Tuesday 07 April 2009
by: William Rivers Pitt, t r u t h o u t | Columnist
Thousands of people gather in Hradcany Square ahead of US President Barack Obama's speech in Prague. (Photo: Pablo Martinez Monsivais / AP)
The release of atom power has changed everything except our way of thinking ... the solution to this problem lies in the heart of mankind. If only I had known, I should have become a watchmaker.
- Albert Einstein
Monday in Ohio, Texas, Arizona, Maryland, Missouri, Minnesota, Illinois, California and a small corner of Canada was Opening Day for the 2009 Major League Baseball season. Last year's World Series winners, the Philadelphia Phillies, began their season the night before with a 4-1 loss to the Atlanta Braves, but will have 161 more chances to make up for it before the last first pitch of the regular season is thrown in Dodger Stadium six months from now.
It is quite possible that Monday was also an opening day of a different kind, one that involves every living thing on planet Earth. There has been a far deadlier game than baseball being played without reprieve every day for more than 60 years. Done the right way and with the right people in the right positions, Monday could become known as the day humanity finally began to stop playing the nuclear game.

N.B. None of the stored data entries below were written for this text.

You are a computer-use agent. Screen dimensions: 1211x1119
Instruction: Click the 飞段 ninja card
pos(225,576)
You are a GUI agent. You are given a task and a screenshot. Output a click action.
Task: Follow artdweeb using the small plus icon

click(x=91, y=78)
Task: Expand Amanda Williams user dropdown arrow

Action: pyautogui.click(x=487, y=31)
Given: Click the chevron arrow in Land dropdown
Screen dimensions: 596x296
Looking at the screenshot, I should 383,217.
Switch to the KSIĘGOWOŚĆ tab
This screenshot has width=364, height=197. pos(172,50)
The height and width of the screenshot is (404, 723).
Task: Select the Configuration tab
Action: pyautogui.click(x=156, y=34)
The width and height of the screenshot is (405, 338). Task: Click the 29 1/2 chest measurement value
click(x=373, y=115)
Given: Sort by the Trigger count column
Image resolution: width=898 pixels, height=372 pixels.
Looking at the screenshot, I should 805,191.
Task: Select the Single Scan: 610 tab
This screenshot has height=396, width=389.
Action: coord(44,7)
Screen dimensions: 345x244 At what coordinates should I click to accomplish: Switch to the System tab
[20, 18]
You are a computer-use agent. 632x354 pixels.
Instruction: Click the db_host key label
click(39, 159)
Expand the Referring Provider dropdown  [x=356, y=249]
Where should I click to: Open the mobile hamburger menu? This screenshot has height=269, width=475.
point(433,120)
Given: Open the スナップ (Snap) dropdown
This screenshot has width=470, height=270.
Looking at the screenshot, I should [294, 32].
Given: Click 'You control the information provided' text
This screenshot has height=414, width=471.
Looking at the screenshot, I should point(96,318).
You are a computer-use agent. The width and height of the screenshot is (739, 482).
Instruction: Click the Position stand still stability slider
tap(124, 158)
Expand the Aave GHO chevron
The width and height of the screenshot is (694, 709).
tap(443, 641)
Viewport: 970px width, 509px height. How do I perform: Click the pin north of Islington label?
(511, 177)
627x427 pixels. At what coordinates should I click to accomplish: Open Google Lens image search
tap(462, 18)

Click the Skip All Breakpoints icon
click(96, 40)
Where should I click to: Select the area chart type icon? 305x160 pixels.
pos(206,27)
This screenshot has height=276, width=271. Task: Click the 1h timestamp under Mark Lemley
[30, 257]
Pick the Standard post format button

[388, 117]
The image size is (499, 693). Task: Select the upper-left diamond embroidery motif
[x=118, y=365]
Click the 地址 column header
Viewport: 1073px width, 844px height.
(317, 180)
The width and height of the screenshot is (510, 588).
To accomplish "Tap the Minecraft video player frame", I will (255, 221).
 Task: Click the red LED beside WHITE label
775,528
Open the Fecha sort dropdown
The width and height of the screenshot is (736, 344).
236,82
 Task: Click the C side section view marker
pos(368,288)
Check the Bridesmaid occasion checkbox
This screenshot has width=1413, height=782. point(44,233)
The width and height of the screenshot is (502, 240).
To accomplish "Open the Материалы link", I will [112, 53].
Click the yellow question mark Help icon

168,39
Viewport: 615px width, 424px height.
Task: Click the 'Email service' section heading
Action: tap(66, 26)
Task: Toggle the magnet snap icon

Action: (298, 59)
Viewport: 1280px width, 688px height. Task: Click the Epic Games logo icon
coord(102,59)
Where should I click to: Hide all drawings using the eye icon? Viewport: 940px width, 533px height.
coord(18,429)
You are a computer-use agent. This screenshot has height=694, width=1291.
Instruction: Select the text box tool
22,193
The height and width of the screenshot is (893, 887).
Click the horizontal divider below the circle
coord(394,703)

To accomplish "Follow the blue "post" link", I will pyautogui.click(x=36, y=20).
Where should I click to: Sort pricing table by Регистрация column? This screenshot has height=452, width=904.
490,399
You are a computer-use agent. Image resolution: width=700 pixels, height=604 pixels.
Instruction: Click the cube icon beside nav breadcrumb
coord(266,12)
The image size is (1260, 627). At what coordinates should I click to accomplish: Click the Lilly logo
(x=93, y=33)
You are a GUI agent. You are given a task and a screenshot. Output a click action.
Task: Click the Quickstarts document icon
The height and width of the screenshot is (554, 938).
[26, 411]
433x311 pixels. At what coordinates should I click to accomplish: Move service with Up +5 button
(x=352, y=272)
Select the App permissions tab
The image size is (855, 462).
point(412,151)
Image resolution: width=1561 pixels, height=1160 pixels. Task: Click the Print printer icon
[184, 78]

"Hours after North Korea's missile test," reported The New York Times on Monday morning, "President Obama on Sunday called for new United Nations sanctions and laid out a new approach to American nuclear disarmament policy - one intended to strengthen the United States and its allies in halting proliferation. 'In a strange turn of history, the threat of global nuclear war has gone down, but the risk of a nuclear attack has gone up,' Mr. Obama told a huge crowd in Prague's central square. 'Black market trade in nuclear secrets and nuclear materials abound. The technology to build a bomb has spread.' And yet, he said, too few resources have been committed to developing a strategy to stop terrorist groups like Al Qaeda that are 'determined to buy, build or steal' a bomb."
"Mr. Obama," continued the Times report, "said that his administration would 'reduce the role of nuclear weapons' in its national security strategy, and would urge other countries to do the same. He pointed to the agreement he reached last week with President Dmitri A. Medvedev of Russia to begin negotiations on reducing warheads and stockpiles, and said the two countries would try to reach an agreement by the end of the year. He also promised to aggressively pursue American ratification of the Comprehensive Test Ban Treaty, which in the past has faced strong opposition in Congress. It is a strategy based on the idea that if the United States shows it is willing to greatly shrink the size of its atomic arsenal, ban nuclear testing and cut off the worldwide production of bomb material, reluctant allies and partners around the world will be more likely to rewrite nuclear treaties and enforce sanctions against North Korea and Iran."
The "No Nukes!" cry seems almost quaint with nearly 20 years now standing between today and the end of the cold war, a hold-over from the heyday of the ban-the-bomb movement that flourished during Reagan's time. The facts, however, are precisely as President Obama stated them; the world today is more threatened by the use of nuclear weaponry than at any time in history short of the Cuban Missile Crisis.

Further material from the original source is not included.